> [Source records]:
Content starts
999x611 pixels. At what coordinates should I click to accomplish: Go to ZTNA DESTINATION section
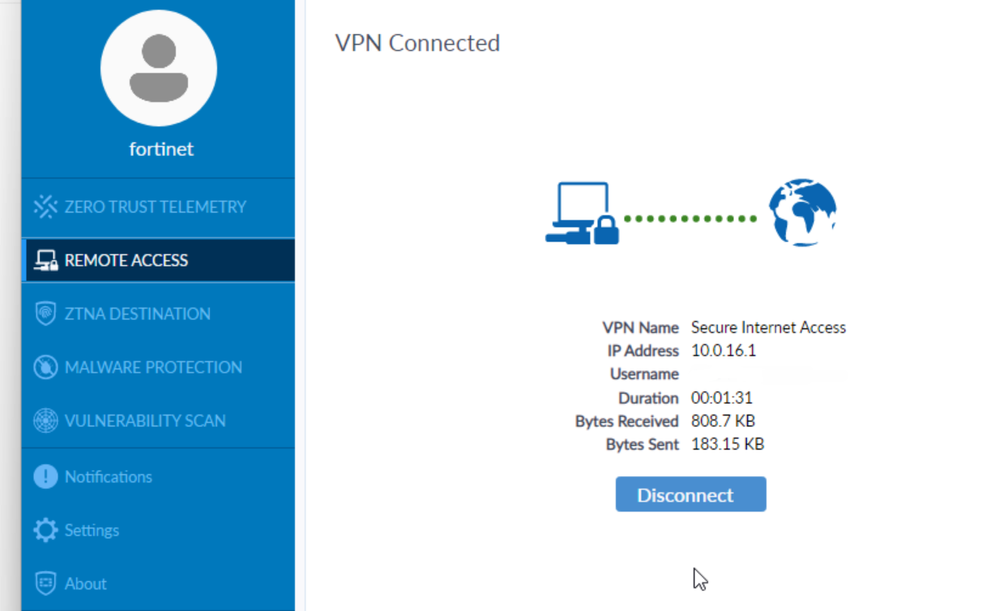tap(137, 314)
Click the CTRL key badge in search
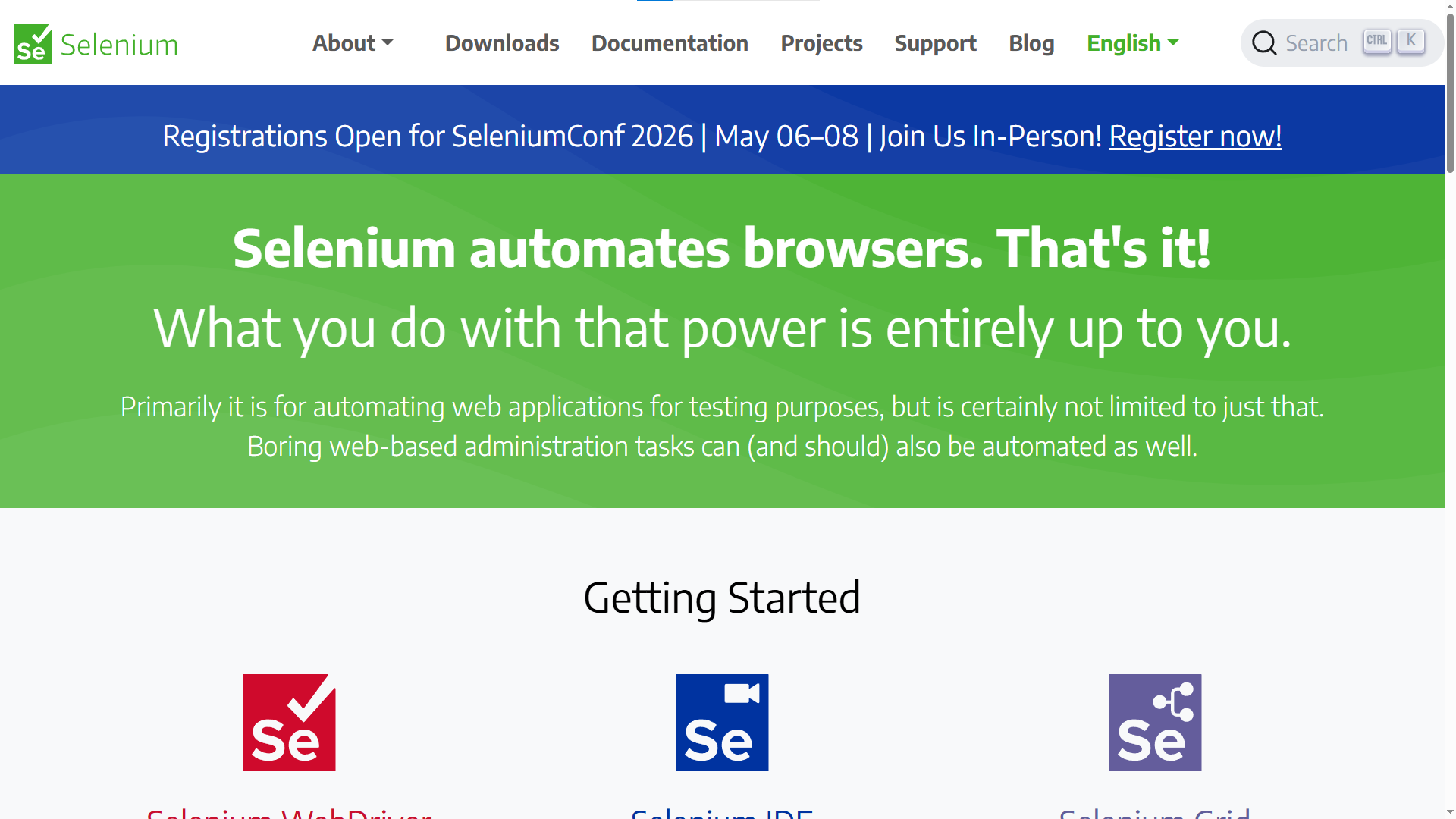1456x819 pixels. (x=1376, y=41)
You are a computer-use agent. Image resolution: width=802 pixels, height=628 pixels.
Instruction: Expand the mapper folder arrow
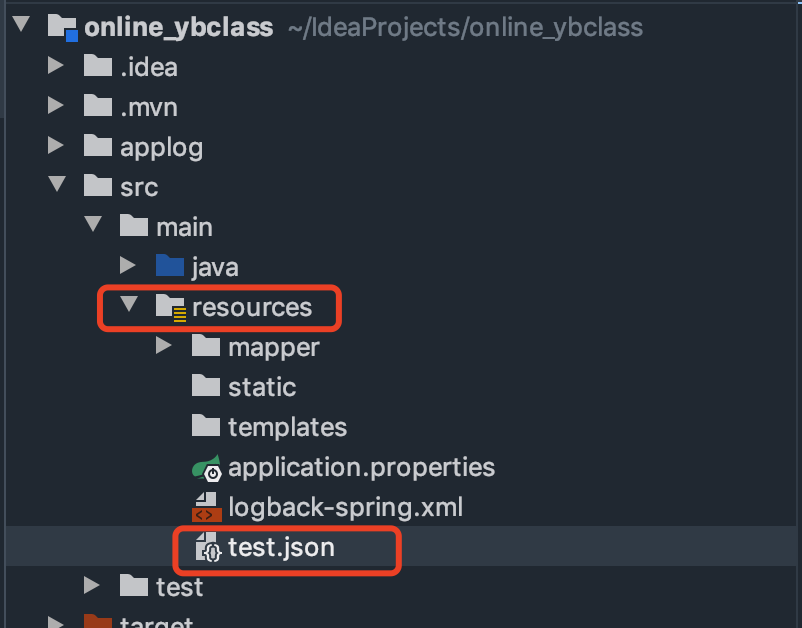click(x=163, y=345)
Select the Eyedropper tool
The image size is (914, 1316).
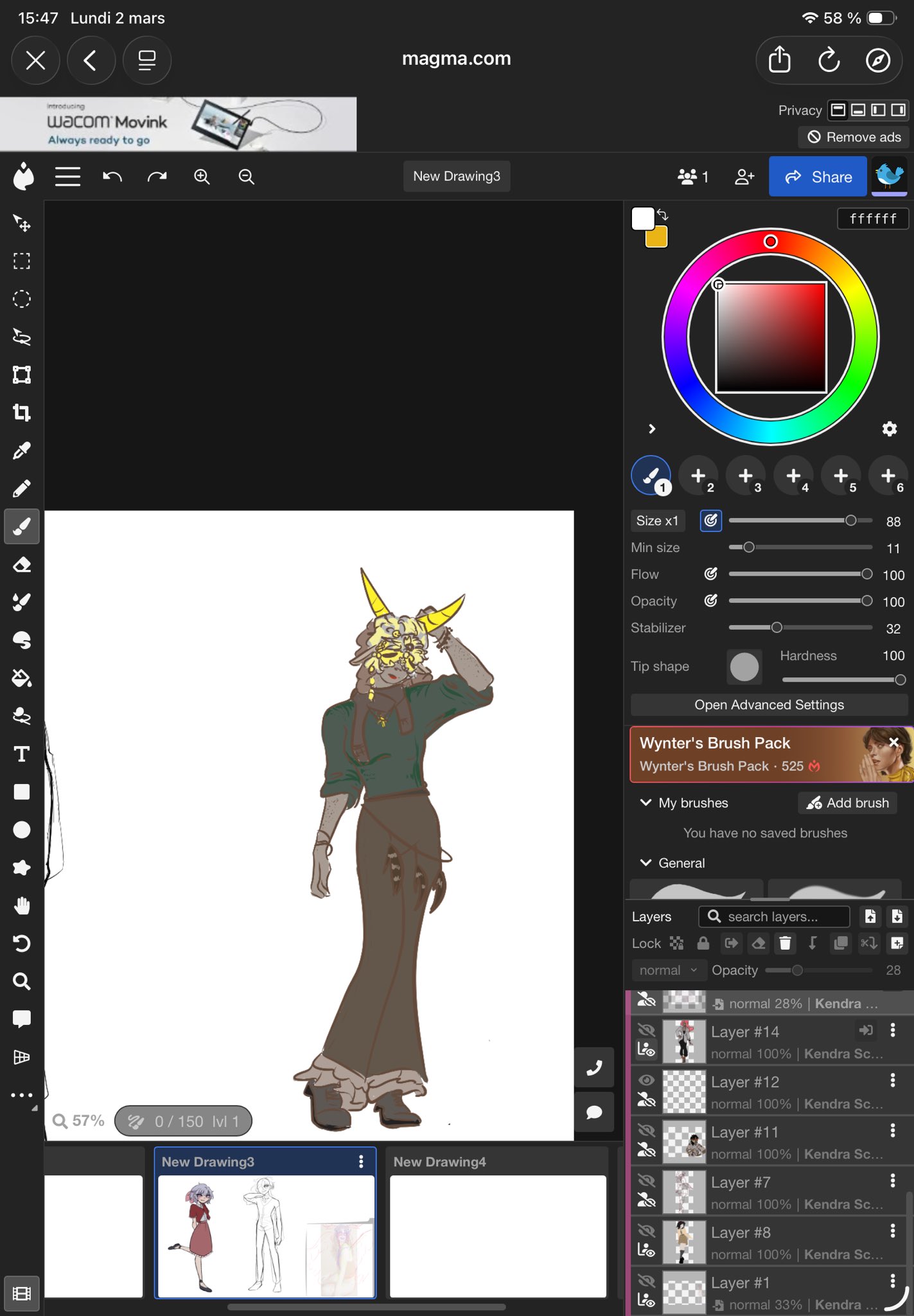(22, 451)
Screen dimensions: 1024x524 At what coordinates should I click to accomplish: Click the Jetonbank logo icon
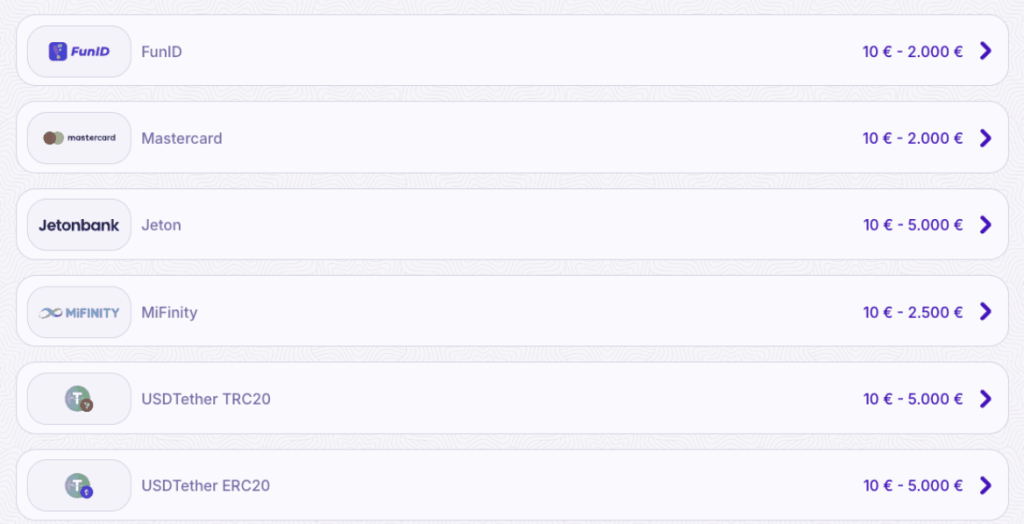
Content ends
> [What is needed]: Starting with the line that holds "Instruction: Expand the mapper folder arrow", repeat exactly every line through the end of the material above, both ends included, without the pictures.

> [Problem solution]:
Instruction: Expand the mapper folder arrow
click(x=163, y=345)
Select the Eyedropper tool
The image size is (914, 1316).
(22, 451)
Screen dimensions: 1024x524 At what coordinates should I click to accomplish: Click the Jetonbank logo icon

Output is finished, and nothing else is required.